I hope you like it. I hope it makes you hungry for spring. Spring is always sweeter when we’ve longed for it.

The quotation is straight out of Roots and Sky, and the image was captured last spring by my friend Chelsea of Chelsea Hudson Photography. She also took the photograph for my book cover and is responsible for the new author photos you will see sprinkled throughout this website. If you live anywhere near Washington D.C. or Baltimore I highly recommend Chelsea’s work.

Happy New Year, friends.

I hope, whether your eyes see fog or sunshine, you can feel the newness of heaven pulsing through your veins.

We All Want to Go Home

I didn’t plan to talk to my children about terrorism or the Syrian refugees, but my children are older now and I have less control. Sometimes, I thank God I have less control.

When my daughter said her school had held a moment of silence to remember or pray for Paris, my older son asked why.

I spoke a few words about the terrorists and those who died at their hands. I mentioned the millions of children who have lost their homes and are searching for new ones.

My younger son interrupted us, impatient and eager to clear away this heavy conversation.

Sweeping his arm toward the rest of our house, he asked, “Why can’t they just stay here?”

We only stared at him.

For a moment, it was completely silent in my kitchen.

*

I wrote Roots and Sky because I wanted to explore questions I had been asking for years. I wrote it because I knew I wasn’t the only one asking them.

Why do I feel such longing for a home?

Is that desire a distraction from my commitment to follow the One who had no place to lay his head?

Is it even possible to feel at home this side of heaven? 

As I wrote, I discovered the answer to this last question is yes.

*

With all the recent talk of immigrants and refugees, I have had a few terrible words lodged in my mind.

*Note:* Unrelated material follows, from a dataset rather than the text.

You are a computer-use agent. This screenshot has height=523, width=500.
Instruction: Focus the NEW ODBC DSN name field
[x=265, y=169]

Go home! Go back to where you came from!

That has been the taunt for generations, hasn’t it? I imagine a few of my own ancestors may have heard it. Perhaps a few of yours, too.

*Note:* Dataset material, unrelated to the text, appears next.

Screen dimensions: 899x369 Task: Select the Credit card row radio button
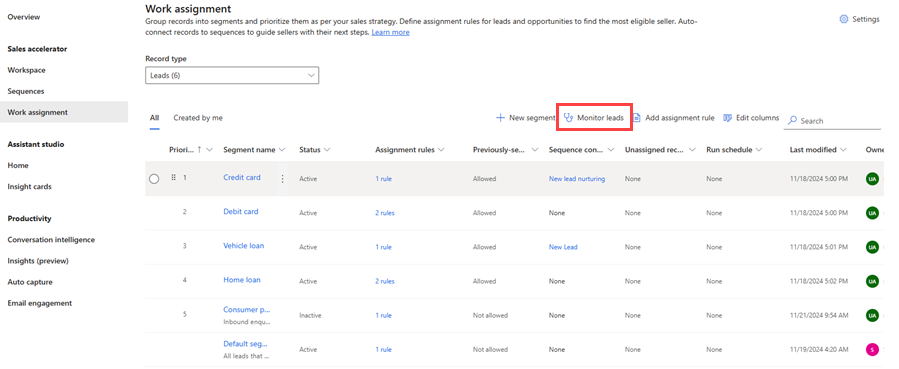click(154, 179)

But today, in my imagination, I hear a refugee voice crying, If only, if only, if only I could.

*

As I wrote my bookI encountered my own refugee roots.

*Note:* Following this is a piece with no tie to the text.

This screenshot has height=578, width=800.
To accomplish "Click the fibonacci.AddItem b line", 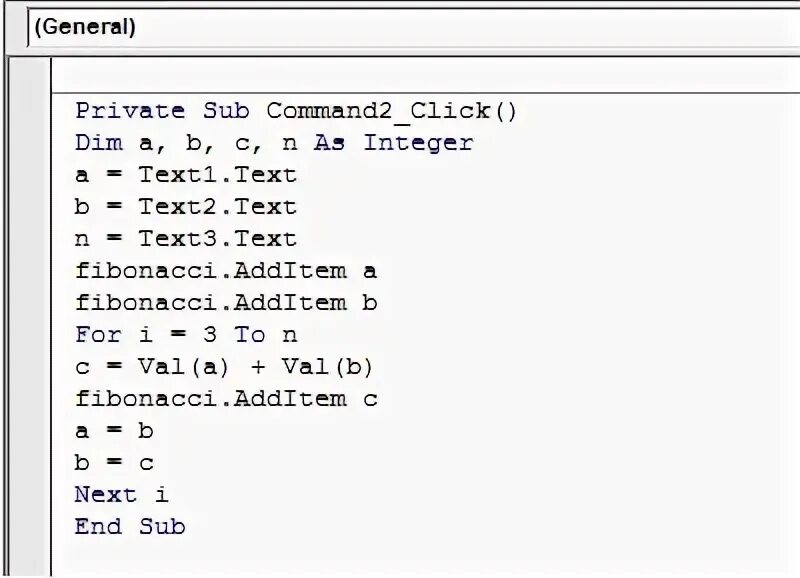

In the beginning, our spiritual father and mother called paradise home. That home slipped from their grasp and there was no going back. Whether we call that ancient story myth or history or wisdom poetry, we all know the shadow of that loss.

Soon we will celebrate the good news that while we still wandered, heaven came to us. God’s message of peace and goodwill to all men was once a refugee baby in Egypt. The message wasn’t some spiritual abstraction. It was flesh and blood. Mary sheltered good news in her arms.

The story of Roots and Sky is the story of Jesus’s promise to come to us and make his home with us (John 14:23). In my life, that promise has been fulfilled in the old bricks and crumbling plaster of a farmhouse called Maplehurst. If his banner over us is love, my own particular banner is three stories high and a bit ragged around the edges.

No wonder my heart breaks for the homeless.

*

I have two spare beds in my house. There is a big bed in our guestroom and a little bed tucked against the wall in my office. Those extra beds are often full but not always. We are grateful for the young woman who lives in another spare bedroom. When we began looking for an old house, it was always because we wanted room for others to live with us. Her presence here is another of God’s promises kept.

Maybe if I lived on the front lines of this humanitarian crisis, I could invite homeless families to share my home. Like this man did. For now, I am seeking out other ways to help.

That incredible man and his family remind me that doing good is not complicated nor is it abstract. Rather, it is very hard and very simple.

The good news is also very simple. It might be food. It might be medicine. It might even be a large chest of drawers, hauled up too many flights of steps. All of it given, with no strings attached, in the name of Jesus.

It is in Jesus that I have found my way home to God. That is why I will leave the door of this old house open. That is why I will say what’s mine is yours.

It isn’t safe. It isn’t smart. But it is the right thing to do.

Because I am not the only one who wants to come home.